::: TASK DATA :::

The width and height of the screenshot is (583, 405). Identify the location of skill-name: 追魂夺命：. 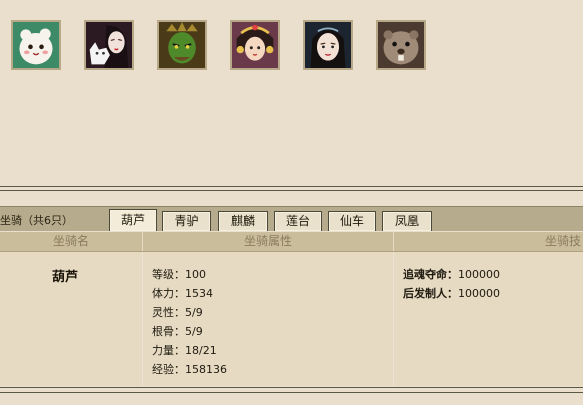
(430, 274).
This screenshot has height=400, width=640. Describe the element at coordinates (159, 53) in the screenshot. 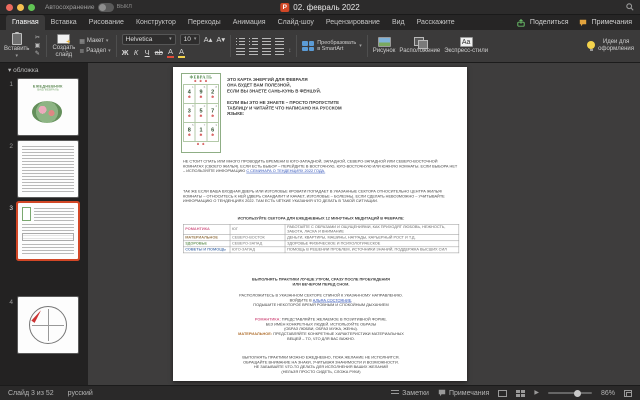

I see `strikethrough-button: ab` at that location.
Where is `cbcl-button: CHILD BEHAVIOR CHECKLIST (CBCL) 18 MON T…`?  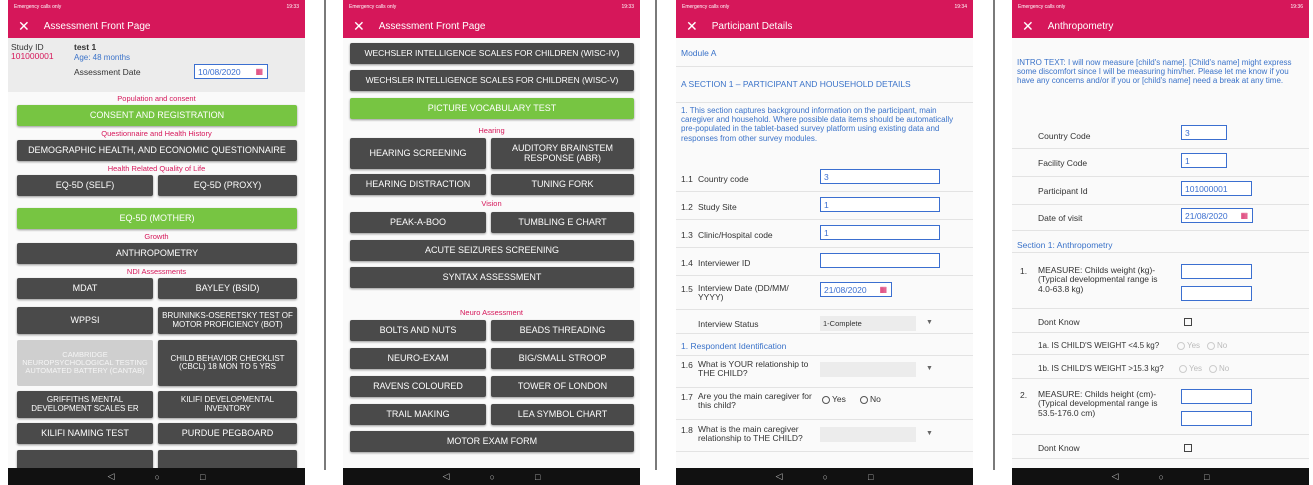
cbcl-button: CHILD BEHAVIOR CHECKLIST (CBCL) 18 MON T… is located at coordinates (228, 363).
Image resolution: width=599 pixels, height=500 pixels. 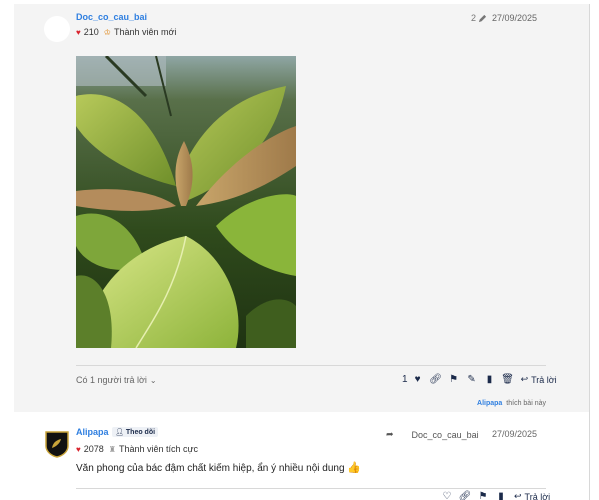 I want to click on post-1-date: 27/09/2025, so click(x=514, y=18).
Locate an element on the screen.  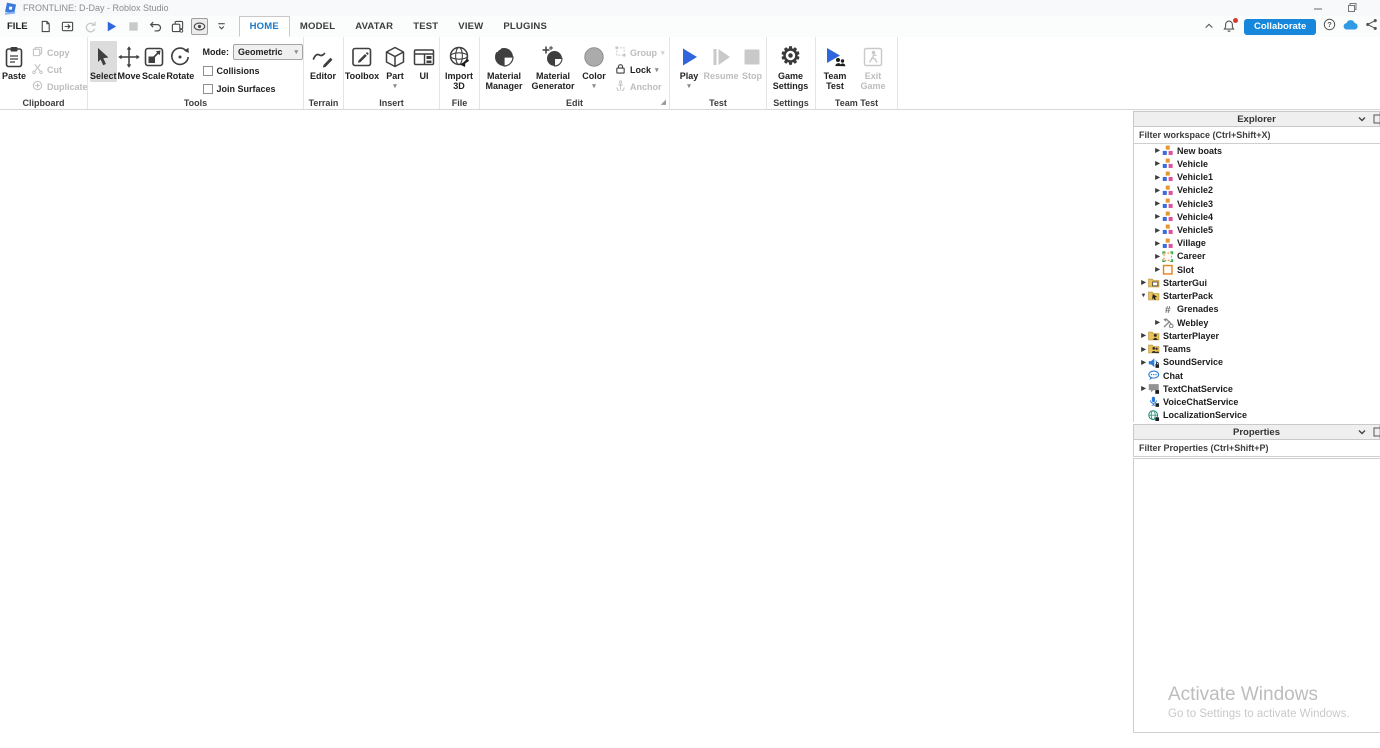
tab-plugins: PLUGINS is located at coordinates (525, 26).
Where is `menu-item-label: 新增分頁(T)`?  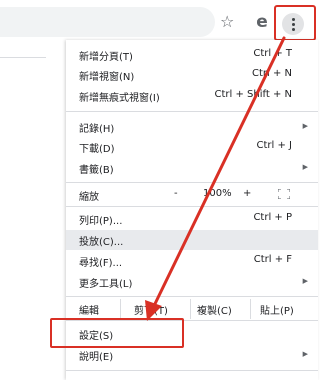
menu-item-label: 新增分頁(T) is located at coordinates (106, 58).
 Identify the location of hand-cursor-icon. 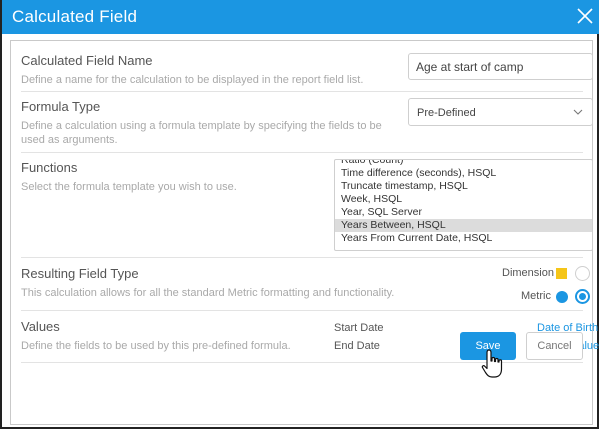
(492, 364).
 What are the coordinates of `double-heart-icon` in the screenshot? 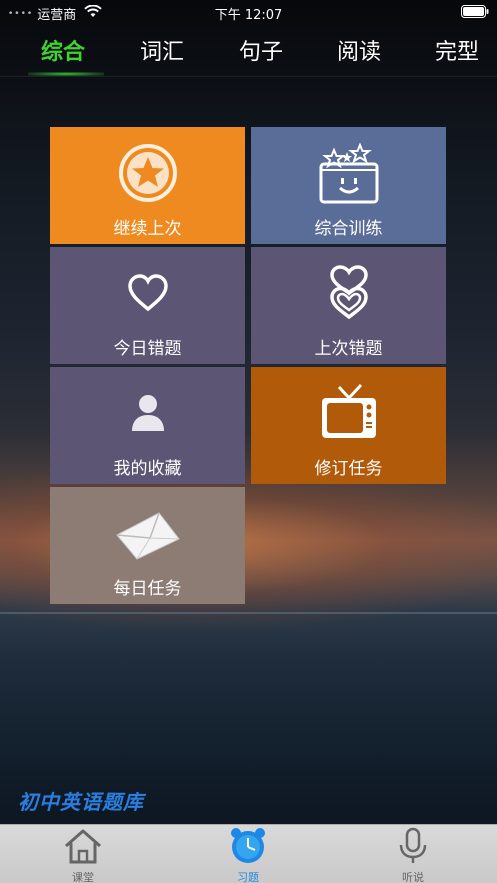 It's located at (348, 293).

:::

## WHAT THE TASK REQUIRES
Copy the records above word for word, from their first line up to and including the line containing "cbcl-button: CHILD BEHAVIOR CHECKLIST (CBCL) 18 MON T… is", leaving out the pictures.

## RESPONSE TO THE EXERCISE
The width and height of the screenshot is (583, 405). Identify the location of skill-name: 追魂夺命：. 
(430, 274).
This screenshot has height=400, width=640. Describe the element at coordinates (159, 53) in the screenshot. 

I see `strikethrough-button: ab` at that location.
Where is `cbcl-button: CHILD BEHAVIOR CHECKLIST (CBCL) 18 MON T…`?  
cbcl-button: CHILD BEHAVIOR CHECKLIST (CBCL) 18 MON T… is located at coordinates (228, 363).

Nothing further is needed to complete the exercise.